# Boob talk!



## Shoediva (Oct 11, 2004)

*It's not easy finding that perfect bra, read along some great tips to finding that perfect fit....*

*Seven steps to the perfect bra* 



No more poking, jabbing, sagging or snagging

By Linnea Leaver Mavrides

Oh, the bra -- symbol of both the bounty and the burden of womanhood. Our brassieres support us from dawn till dusk, lift us up when we're down and help us appear perky when we're feeling flat. Then they proceed to stab us in the back (or the side) when we're not looking!

Bras may be a necessity, but as women know all too well, a good one is difficult to find. According to BareNecessities.com, a lingerie Web site, 70% of women wear the wrong-size bra. Beat the odds! Don't settle for the painful, imperfect or just plain unflattering. "Finding the perfect bra is about taking the time, going to a place that knows what they're doing, being relaxed and trying on plenty," says Jackie Hill of the New York City bra boutique Lingerie and Company. Here's our seven-step guide to finding the right bra for you.

Ditch the department stores. If you want a bra that will fit and last, "Go into a lingerie shop, not a big megastore," says Hill. "People in department stores aren't trained to fit bras. They're just there to sell them."

*Get your stats.* It's good to go bra-hunting with a band (number) and cup (letter) size in mind, so you at least know where to start. To get these measurements, you need a tape measure and possibly someone to assist you. For band sizing, hold the tape measure around your rib cage, just below your breasts. If the number is even, that's your band size; if it's odd, round up to the next even number. To determine your cup size, measure around the fullest part of your bust; from this, subtract your band measurement. Each inch of difference equals a cup size. If the difference is one inch, you're an A cup; two inches, a B; three inches, a C; four inches, a D, and so on. Keep in mind that your size may change over the course of your life due to weight fluctuation and pregnancy; remeasure yourself at least once every two years.

*Ask for advice.* Even if you think you know your cup, size and style preference, be open to a trained professional's opinions about how your breasts look -- and how they could look better.

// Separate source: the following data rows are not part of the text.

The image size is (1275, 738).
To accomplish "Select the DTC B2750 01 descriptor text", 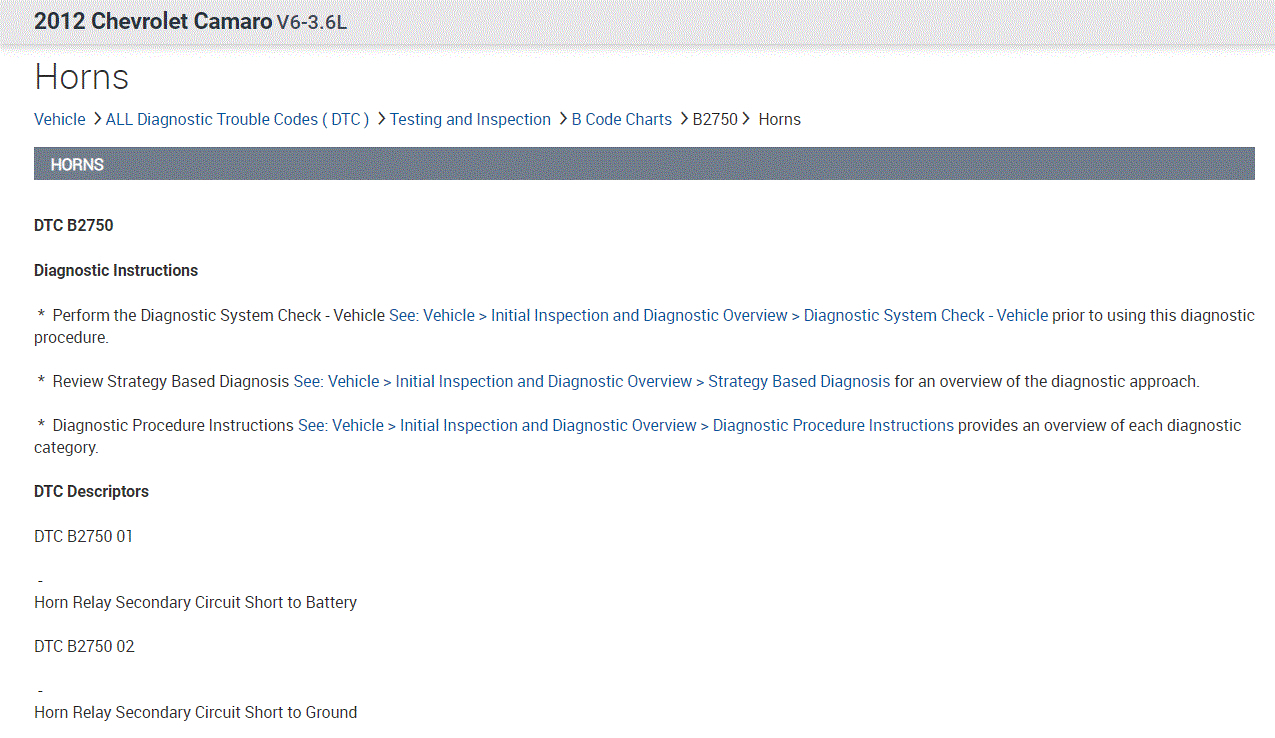I will [83, 537].
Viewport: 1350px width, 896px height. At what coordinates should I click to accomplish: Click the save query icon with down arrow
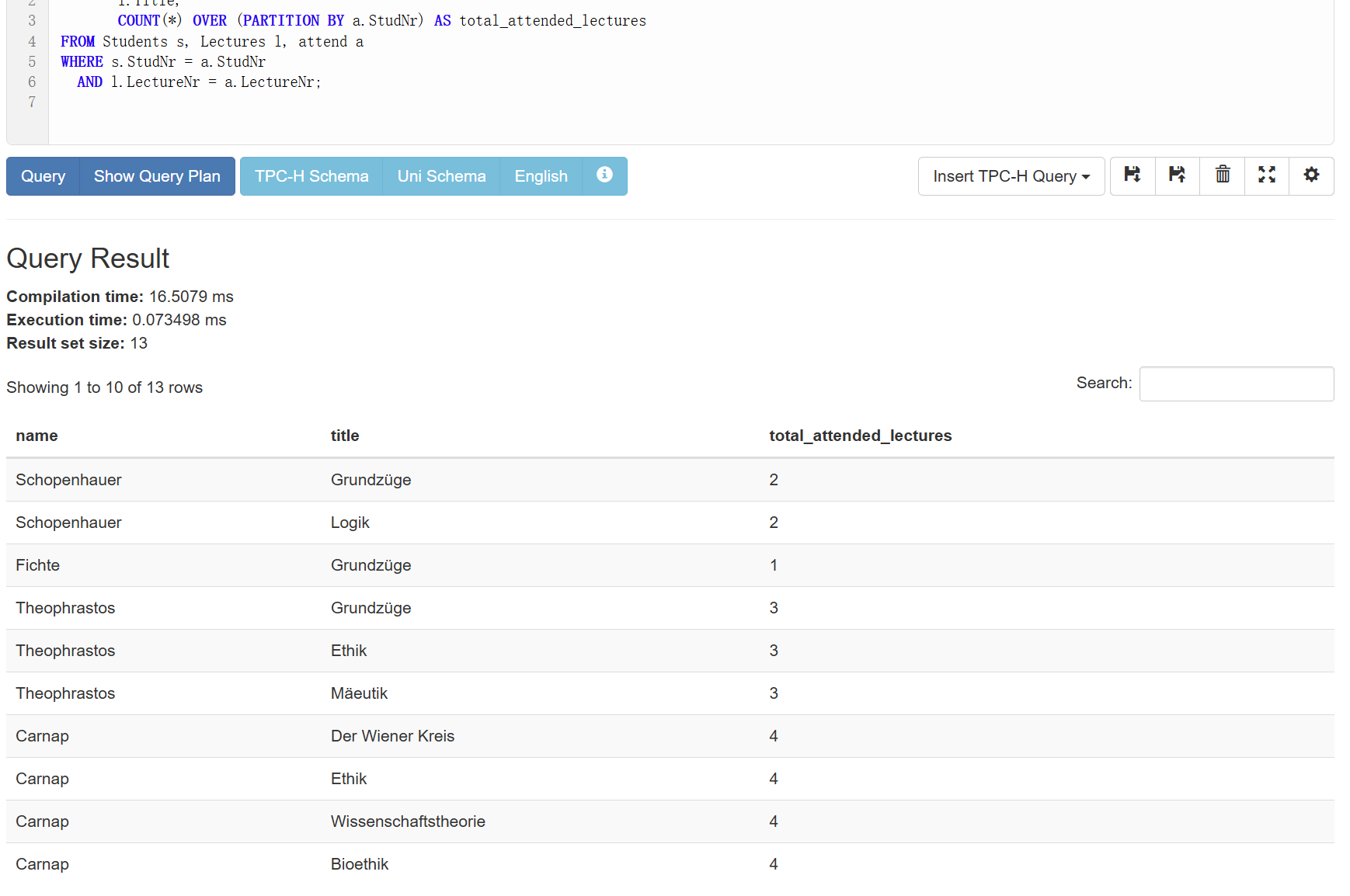click(x=1133, y=175)
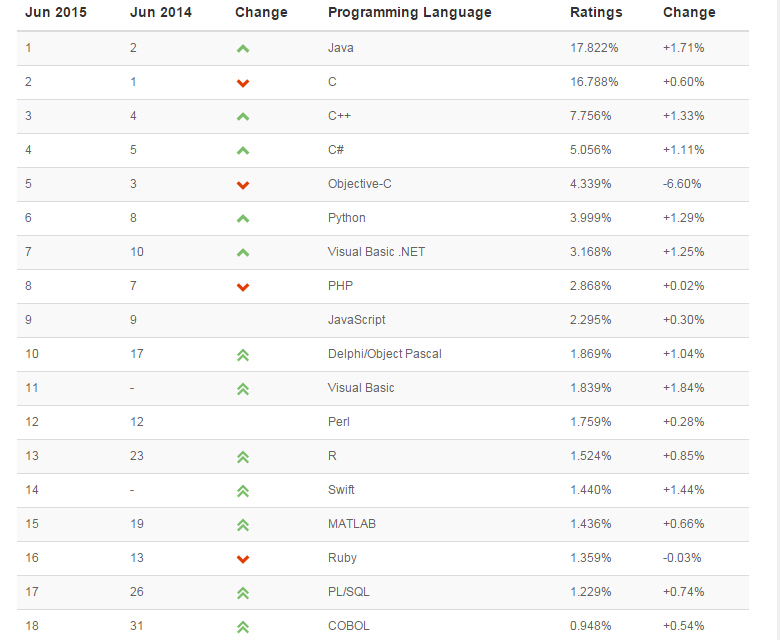Click the PL/SQL language name
This screenshot has width=780, height=640.
click(348, 592)
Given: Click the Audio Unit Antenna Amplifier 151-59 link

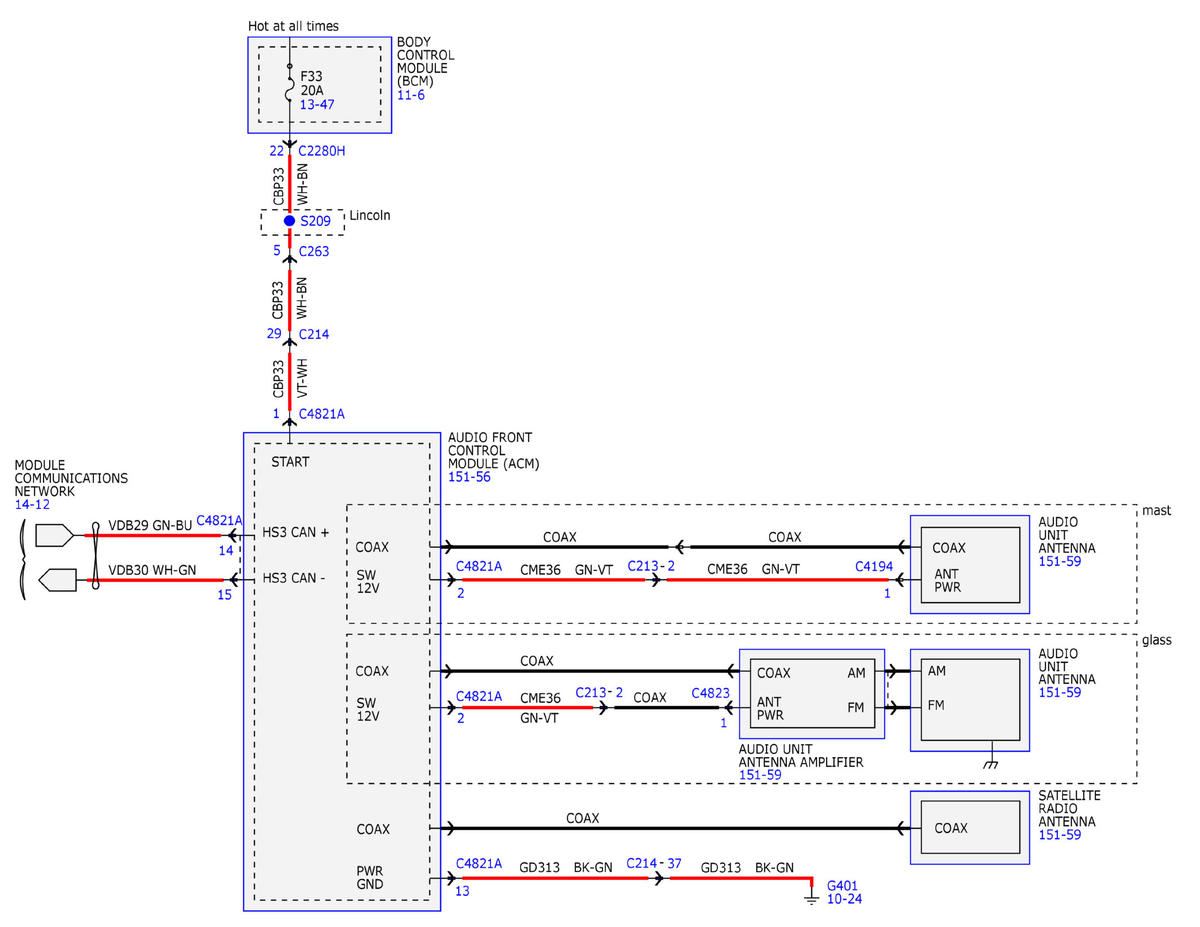Looking at the screenshot, I should coord(760,775).
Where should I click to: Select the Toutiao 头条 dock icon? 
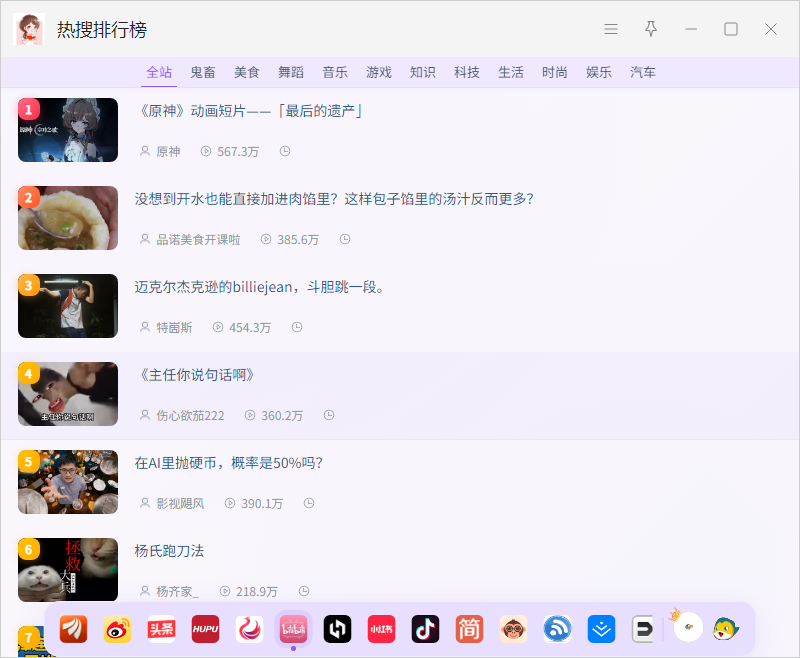click(x=161, y=629)
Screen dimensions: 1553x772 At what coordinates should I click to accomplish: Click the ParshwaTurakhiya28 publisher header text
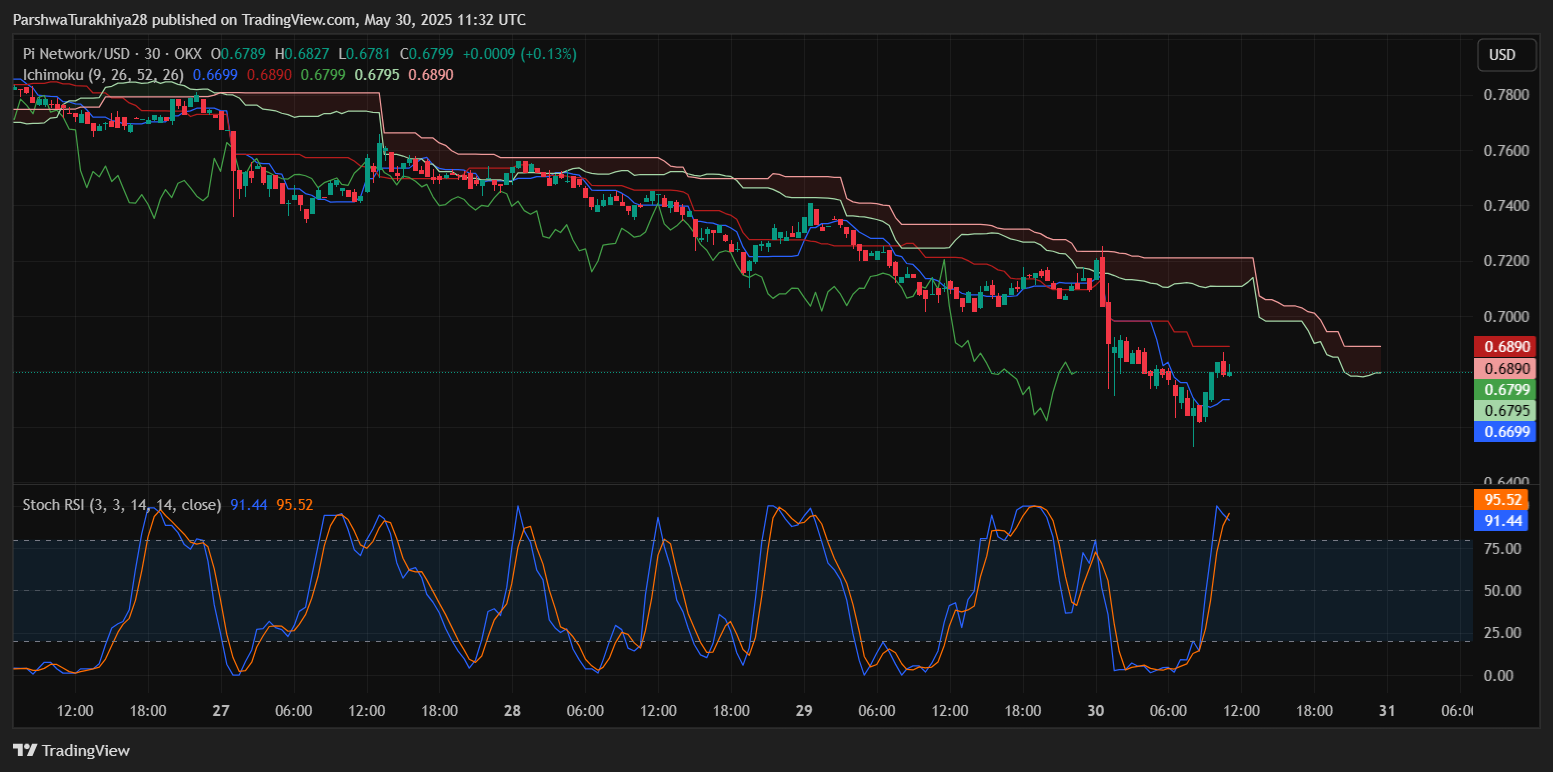pyautogui.click(x=80, y=20)
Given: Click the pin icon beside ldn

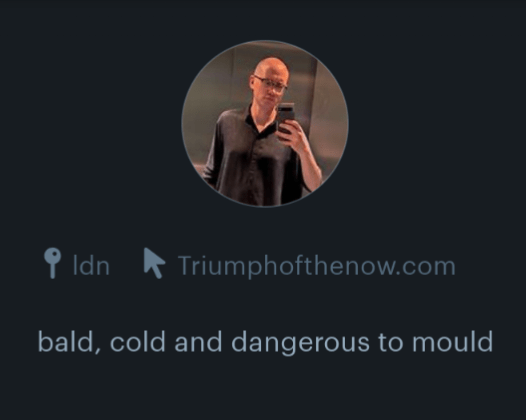Looking at the screenshot, I should pyautogui.click(x=53, y=263).
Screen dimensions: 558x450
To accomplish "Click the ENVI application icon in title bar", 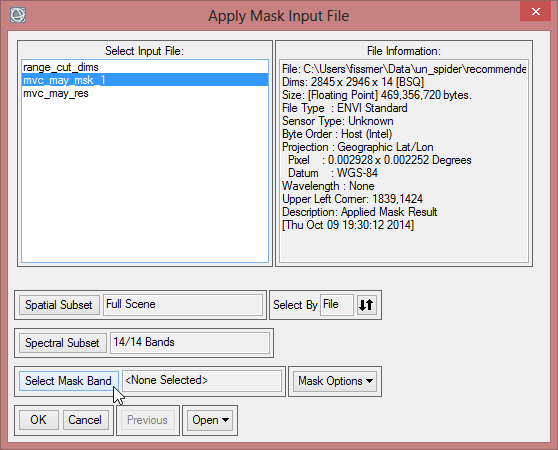I will point(18,15).
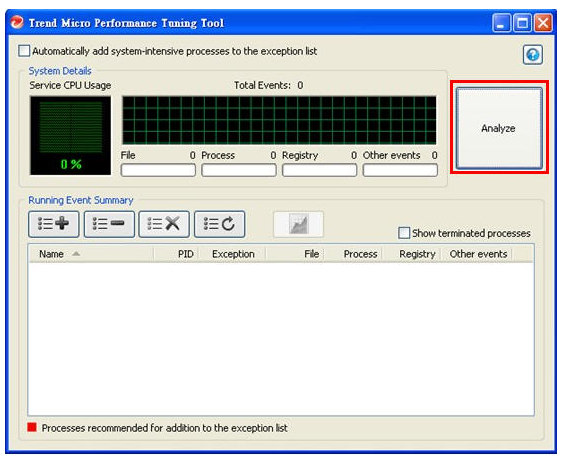
Task: Start analysis with the Analyze button
Action: [499, 128]
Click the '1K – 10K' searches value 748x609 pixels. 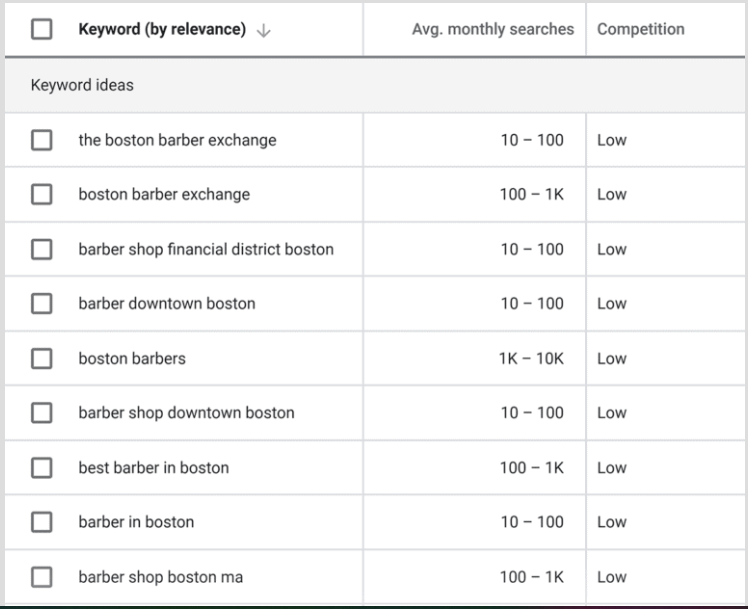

*Take it off!* Got a boob problem you're too embarrassed to share? Whether you're frustrated by sagging, protruding nipples or simply smallness, get it off your chest so you can get expert advice. The fact is, saleswomen have heard it all before -- and seen it, too. Stop thinking twice about being topless in front of a stranger and let her help you! Among the most common complaints Hill hears: "I need uplift," "I'm too low," "I want cleavage," and "I want my breasts to be farther apart." There is a bra out there to solve all those problems, but you need to get someone to point you in the right direction. For example, for a perkier chest, Hill recommends lined bras from brands such as Chantelle, Wacoal, Lejaby and La Perla.

*Try and try again*. Measurements aren't the be-all and end-all. "Numbers don't mean a thing" when it comes to how a specific bra is going to feel and look on your body, says Hill. You can't just walk in and grab a bra off the rack; trial and error is vital. Once you find one that fits like a dream, why not buy a few so you can be comfy and curvy every day of the week?

*Be picky about fit.* According to the lingerie Web site Herroom.com, a well-fitting bra will sit level in the front and back and will not ride up. Also, your breasts should not bulge out over the cup or under the band. A new bra should fit on its loosest setting, since you may need to tighten it as it stretches from wear. Underwire bras should rest flat against your breast bone and not jab you anywhere. Herroom.com offers this test for fit: With the bra on its loosest setting, ask someone to put her hand flat on your back beneath the bra's hooks, then turn her hand 90 degrees away from your body (so only the side of her hand is touching your back). Her hand should be very firmly wedged, and she should not be able to pull the bra farther away from your back.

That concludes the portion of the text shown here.